Background: At distinct times during embryonic development and after vascular injury, smooth muscle cells (SMCs) exhibit a highly proliferative, serum-independent growth phenotype. The aim of the present study was to evaluate the functional role of S6 ribosomal protein (S6RP) and upstream positive and negative regulators in the control of SMC serum-independent growth.
Methods and results: We previously reported increased expression of S6RP mRNA was associated with this unique growth phenotype. Using immunohistochemistry and Western blot analysis, we report high levels of total and phospho-S6RP and increased levels of Akt and p70S6K phosphorylation, upstream positive regulators of S6RP, in rat embryonic aortas and adult balloon-injured carotid arteries compared with quiescent adult aortas and uninjured carotid arteries. Western blot analysis demonstrated that cultured embryonic and neointimal SMCs that exhibited serum-independent growth capabilities expressed high levels of S6RP and constitutively active Akt, mTOR, and p70S6K. Pharmacological and molecular inhibition of phosphatidylinositol 3-kinase (PI3K) signaling pathways, using PI3K inhibitors, rapamycin, or dominant-negative Akt adenovirus, suppressed embryonic and neointimal SMC serum-independent growth. Finally, decreased activity of PTEN, an endogenous negative regulator of PI3K signaling, was associated with high in vivo SMC growth rates, and morpholino-mediated loss of endogenous PTEN induced a serum-independent growth phenotype in cultured serum-dependent SMCs.

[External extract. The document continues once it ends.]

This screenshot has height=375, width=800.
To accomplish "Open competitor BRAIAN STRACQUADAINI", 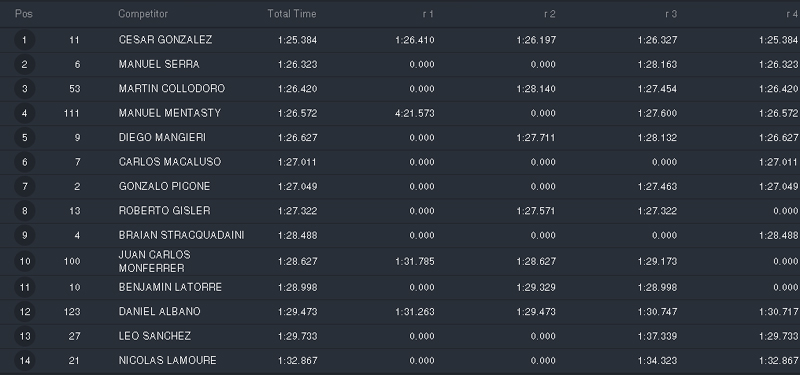I will click(x=181, y=235).
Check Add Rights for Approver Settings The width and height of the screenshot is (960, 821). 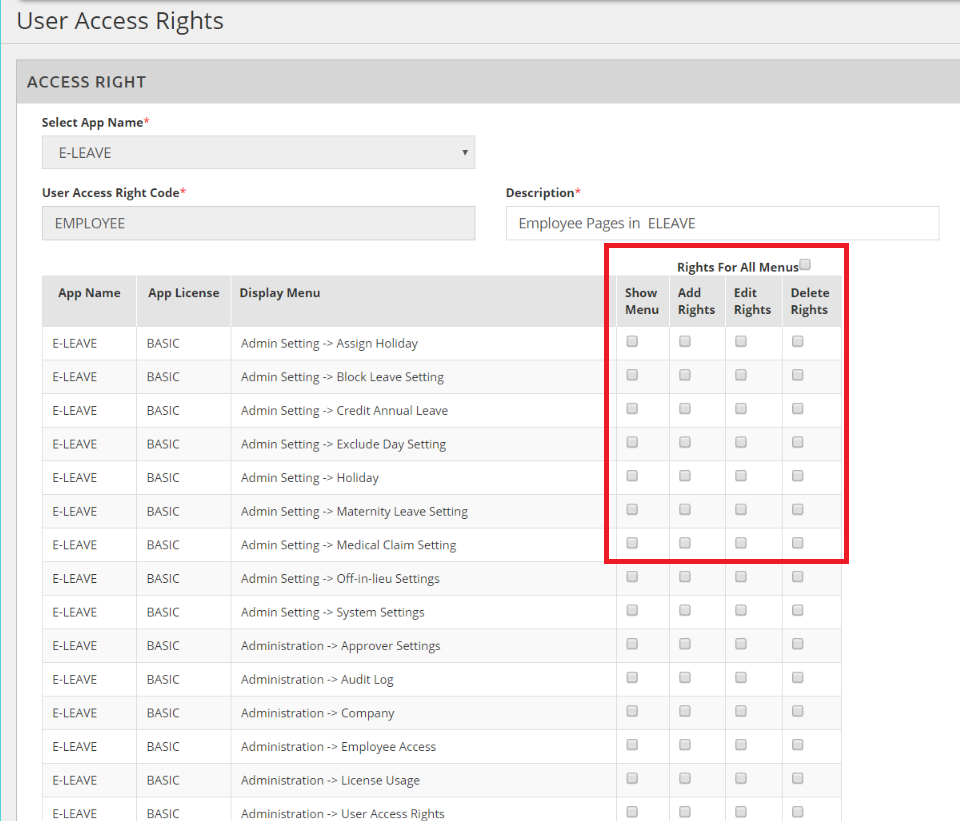tap(685, 644)
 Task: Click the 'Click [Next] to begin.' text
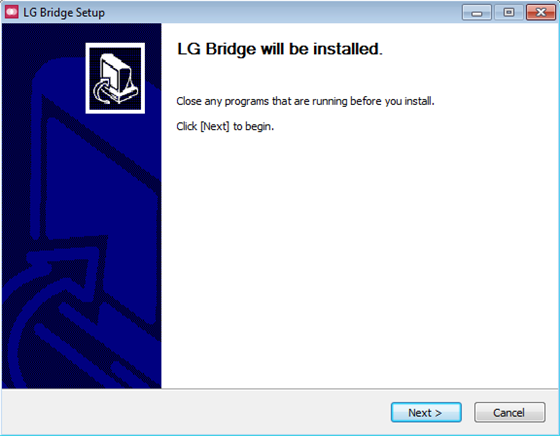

Conclusions: The possibility exists that cells that exhibit a distinct embryonic-like growth phenotype different from traditional SMCs are major contributors to intimal thickening. Growth of SMCs that exhibit this phenotype is dependent on constitutive Akt and mTOR/p70S6K signaling and is actively inhibited through the timed acquisition of the endogenously produced growth suppressor PTEN.